Examples of the "Mumia Exception" abound"even in court rulings involving defendants convicted of killing police officers.
Three years before Abu-Jamal's December 9, 1981 arrest for fatally shooting Philadelphia Policeman Daniel Faulkner the Pa Supreme Court granted a new trial to a Pittsburgh, Pa man sentenced to death for the ambush slaying of a police officer.
The Pa Supreme Court, in that 1978 ruling, condemned a judge for allowing prosecutors to introduce "irrelevant and prejudicial" evidence that improperly inflamed the jury.
But eleven years later the Pa Supreme Court rejected Abu-Jamal's appeal claim that his trial judge allowed prosecutors to improperly taint jurors with their inflammatory yet unsubstantiated assertion that Abu-Jamal's teenaged membership in the Black Panther Party spurred his killing a cop.
Abu-Jamal, an award-winning journalist who voluntarily left the BPP in 1970, had no record of violence or other criminal conduct.
In 1999, the Pa Supreme Court released two reputed gangsters convicted of a high-profile mob murder in Philadelphia, declaring that pair was denied a fair trial due to "extensive and flagrant prosecutorial misconduct."
That ruling releasing the mobsters from prison came one year after the Pa Supreme Court rejected all allegations of fair trial violations when upholding Abu-Jamal's conviction for the second time.
That October 1998 ruling rejected voluminous evidence presented during Abu-Jamal's mid-1990s post-conviction appeal proceedings documenting official misconduct. That evidence included prosecutorial misconduct of improperly withholding evidence of innocence, discriminatory jury selection practices and intimidating defense witnesses.
The pro-prosecution bias of Judge Albert Sabo during Abu-Jamal's 1995 post-conviction appeal hearing was so pronounced that it drew intense criticism from local and national news media normally hostile to Abu-Jamal.

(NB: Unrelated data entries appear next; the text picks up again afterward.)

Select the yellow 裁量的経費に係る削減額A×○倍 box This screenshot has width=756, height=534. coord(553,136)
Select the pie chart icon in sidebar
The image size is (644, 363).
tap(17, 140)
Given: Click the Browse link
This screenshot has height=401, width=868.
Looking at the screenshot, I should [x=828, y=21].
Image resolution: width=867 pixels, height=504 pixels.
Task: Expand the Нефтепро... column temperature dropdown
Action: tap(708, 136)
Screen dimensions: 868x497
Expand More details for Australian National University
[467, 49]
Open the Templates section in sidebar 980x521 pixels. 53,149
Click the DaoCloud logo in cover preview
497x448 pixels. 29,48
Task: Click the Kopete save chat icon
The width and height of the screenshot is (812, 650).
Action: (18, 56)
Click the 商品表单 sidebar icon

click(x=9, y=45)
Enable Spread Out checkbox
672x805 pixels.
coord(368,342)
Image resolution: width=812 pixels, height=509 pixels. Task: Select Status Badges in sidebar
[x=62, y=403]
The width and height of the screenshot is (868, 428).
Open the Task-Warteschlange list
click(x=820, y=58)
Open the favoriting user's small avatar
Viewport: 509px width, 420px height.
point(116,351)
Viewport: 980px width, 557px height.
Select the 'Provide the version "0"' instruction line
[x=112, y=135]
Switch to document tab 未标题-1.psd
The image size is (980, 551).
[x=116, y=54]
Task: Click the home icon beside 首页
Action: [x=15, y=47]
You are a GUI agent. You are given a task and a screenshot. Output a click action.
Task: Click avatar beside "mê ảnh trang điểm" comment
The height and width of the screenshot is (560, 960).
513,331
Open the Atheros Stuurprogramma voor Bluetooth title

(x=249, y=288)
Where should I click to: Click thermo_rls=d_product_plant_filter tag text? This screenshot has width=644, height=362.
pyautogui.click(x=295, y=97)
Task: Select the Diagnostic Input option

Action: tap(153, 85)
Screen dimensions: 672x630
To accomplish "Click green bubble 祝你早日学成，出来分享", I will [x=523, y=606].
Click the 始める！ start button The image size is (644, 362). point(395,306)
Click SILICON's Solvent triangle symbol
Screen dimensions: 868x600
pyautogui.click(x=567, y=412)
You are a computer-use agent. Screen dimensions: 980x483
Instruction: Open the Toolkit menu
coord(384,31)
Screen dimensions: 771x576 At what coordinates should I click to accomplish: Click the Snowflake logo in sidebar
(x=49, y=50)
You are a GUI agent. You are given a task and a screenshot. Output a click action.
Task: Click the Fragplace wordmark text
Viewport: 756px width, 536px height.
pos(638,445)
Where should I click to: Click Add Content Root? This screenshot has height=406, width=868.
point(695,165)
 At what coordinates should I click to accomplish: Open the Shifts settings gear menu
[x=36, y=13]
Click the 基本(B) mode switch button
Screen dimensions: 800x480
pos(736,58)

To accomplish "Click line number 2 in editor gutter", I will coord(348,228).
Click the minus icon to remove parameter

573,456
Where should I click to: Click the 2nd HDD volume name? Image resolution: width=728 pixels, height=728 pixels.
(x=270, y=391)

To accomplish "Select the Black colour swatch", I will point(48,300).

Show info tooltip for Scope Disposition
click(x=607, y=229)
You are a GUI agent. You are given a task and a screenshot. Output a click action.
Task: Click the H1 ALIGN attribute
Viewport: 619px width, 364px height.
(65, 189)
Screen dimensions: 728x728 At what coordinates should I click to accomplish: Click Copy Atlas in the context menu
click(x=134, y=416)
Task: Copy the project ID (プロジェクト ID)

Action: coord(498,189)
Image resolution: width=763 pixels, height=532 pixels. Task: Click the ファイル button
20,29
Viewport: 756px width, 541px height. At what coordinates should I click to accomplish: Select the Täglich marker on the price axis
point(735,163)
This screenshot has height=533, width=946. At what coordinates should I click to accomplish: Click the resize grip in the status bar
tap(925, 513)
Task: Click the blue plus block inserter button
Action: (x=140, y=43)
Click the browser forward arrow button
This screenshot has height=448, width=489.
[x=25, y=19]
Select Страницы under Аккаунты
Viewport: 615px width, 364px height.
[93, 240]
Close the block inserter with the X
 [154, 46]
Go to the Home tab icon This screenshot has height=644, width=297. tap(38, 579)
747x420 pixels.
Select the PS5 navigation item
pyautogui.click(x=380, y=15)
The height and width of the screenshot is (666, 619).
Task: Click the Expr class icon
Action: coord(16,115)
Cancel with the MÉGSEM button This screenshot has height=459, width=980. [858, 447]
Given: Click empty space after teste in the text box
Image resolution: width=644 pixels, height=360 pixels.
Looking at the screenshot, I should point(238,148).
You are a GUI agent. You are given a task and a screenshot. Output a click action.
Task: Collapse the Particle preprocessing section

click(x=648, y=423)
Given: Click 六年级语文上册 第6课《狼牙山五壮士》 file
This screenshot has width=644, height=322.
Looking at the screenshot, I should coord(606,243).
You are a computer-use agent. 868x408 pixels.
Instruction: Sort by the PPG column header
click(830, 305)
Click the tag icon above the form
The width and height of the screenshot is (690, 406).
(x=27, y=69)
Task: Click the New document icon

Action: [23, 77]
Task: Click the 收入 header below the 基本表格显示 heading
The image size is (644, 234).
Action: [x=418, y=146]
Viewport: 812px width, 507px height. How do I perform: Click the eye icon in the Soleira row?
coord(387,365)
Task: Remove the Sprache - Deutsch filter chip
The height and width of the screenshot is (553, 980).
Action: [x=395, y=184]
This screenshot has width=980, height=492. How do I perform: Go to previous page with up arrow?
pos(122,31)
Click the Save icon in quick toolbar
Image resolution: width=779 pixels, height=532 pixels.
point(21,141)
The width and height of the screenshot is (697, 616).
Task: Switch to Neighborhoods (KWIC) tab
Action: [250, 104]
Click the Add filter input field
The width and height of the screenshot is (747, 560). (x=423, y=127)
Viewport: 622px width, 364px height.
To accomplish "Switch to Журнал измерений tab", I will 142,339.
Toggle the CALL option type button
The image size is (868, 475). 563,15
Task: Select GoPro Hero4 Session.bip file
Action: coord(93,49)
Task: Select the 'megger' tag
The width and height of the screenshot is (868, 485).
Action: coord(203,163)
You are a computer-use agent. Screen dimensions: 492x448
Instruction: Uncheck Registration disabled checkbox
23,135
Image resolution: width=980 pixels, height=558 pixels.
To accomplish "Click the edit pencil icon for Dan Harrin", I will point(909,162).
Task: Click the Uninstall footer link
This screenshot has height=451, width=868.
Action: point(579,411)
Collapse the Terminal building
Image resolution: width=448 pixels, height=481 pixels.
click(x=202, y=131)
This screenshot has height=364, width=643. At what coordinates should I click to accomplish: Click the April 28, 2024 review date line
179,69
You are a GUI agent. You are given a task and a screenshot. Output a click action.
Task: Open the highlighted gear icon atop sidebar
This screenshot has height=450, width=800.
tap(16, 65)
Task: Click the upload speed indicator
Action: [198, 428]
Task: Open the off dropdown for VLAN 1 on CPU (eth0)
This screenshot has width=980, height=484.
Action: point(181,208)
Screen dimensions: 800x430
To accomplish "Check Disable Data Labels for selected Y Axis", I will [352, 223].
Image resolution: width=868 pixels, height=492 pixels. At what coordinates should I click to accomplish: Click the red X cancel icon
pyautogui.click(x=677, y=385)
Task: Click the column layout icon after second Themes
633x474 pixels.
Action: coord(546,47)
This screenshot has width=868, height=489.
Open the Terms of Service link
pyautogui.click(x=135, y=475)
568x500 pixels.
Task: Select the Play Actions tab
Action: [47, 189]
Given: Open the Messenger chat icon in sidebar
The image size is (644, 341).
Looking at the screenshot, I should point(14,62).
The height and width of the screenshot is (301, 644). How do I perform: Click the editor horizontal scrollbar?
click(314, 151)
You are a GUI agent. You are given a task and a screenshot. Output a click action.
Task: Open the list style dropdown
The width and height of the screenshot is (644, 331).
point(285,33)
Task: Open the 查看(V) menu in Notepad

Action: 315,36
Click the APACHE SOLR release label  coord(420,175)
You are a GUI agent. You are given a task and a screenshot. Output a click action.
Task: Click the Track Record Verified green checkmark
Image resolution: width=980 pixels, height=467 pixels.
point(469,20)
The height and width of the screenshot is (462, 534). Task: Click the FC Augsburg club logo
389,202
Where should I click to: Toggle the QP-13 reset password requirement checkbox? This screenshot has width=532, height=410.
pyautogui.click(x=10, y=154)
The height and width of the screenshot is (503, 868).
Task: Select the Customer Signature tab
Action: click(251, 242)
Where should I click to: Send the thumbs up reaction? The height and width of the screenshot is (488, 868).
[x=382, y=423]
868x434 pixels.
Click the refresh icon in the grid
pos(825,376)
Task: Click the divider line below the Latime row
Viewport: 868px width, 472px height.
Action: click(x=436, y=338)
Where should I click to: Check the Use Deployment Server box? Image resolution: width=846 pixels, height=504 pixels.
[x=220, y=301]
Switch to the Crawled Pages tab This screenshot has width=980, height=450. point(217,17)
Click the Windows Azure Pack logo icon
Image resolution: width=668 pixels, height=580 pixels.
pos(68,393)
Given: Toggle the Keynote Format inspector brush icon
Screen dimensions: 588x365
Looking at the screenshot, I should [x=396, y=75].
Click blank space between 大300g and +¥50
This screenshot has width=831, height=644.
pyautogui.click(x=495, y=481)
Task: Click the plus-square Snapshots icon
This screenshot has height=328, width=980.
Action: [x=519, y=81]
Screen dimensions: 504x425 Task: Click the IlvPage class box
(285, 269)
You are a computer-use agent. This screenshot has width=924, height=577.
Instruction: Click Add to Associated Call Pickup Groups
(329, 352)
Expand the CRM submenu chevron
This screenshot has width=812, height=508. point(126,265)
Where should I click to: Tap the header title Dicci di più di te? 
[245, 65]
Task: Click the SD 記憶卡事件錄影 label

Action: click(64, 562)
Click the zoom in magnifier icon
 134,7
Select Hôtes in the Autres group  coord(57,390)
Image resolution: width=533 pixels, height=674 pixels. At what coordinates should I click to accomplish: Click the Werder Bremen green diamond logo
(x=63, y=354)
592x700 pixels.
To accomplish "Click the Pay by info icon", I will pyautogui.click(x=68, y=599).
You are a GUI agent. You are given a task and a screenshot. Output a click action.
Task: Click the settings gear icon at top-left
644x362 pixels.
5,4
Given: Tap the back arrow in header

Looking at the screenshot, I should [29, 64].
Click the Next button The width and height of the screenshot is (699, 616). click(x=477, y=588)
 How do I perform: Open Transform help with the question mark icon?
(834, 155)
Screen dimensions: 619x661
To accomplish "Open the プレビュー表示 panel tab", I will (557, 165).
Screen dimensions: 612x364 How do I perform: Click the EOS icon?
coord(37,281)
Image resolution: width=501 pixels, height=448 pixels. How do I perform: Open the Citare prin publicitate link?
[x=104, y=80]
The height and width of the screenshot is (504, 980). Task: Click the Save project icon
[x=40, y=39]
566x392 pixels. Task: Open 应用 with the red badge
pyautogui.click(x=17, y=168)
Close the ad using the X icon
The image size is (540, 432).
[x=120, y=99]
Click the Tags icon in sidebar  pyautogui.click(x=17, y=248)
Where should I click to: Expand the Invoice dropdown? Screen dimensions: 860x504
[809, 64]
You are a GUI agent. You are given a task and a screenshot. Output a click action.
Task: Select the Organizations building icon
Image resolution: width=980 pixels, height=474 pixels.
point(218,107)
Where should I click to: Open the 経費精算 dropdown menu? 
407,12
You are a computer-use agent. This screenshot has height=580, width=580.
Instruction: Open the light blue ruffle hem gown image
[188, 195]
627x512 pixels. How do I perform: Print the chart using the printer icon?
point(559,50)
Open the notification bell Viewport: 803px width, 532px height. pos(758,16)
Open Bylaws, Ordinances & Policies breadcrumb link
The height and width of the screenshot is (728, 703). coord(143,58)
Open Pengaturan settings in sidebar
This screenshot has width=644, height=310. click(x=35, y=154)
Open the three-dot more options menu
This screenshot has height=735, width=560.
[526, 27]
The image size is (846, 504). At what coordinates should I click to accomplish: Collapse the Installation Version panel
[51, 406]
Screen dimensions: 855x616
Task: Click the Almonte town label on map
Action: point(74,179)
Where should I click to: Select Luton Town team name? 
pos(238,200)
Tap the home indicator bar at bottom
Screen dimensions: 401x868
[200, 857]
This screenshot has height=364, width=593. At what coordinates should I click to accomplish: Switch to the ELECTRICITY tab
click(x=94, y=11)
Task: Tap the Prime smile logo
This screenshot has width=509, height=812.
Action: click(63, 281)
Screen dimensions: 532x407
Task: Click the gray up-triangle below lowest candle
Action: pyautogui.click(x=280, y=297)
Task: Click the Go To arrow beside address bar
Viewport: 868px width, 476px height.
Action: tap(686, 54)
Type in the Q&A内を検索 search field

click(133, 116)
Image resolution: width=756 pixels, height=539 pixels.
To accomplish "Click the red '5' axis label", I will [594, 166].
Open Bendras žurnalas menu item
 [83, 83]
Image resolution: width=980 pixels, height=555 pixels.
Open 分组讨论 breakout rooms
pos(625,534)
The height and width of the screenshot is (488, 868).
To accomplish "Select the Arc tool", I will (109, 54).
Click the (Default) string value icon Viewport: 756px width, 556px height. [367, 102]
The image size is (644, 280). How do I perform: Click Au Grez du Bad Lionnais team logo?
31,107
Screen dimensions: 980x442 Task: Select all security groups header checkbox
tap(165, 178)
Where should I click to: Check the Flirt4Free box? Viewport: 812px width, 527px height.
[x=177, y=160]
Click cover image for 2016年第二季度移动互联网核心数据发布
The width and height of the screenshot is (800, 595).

While editorials, commentaries and news coverage assailed Sabo's improprieties, including fining and jailing Abu-Jamal's defense lawyers, the Pa Supreme Court proclaimed the "opinions of a handful of journalists" did not convince it that Sabo acted improperly.
One 1995 rights demolishing action completely ignored by state and federal courts was then PA Governor Tom Ridge issuing a death warrant on the eve of Abu-Jamal's lawyers filing their post-conviction appeal.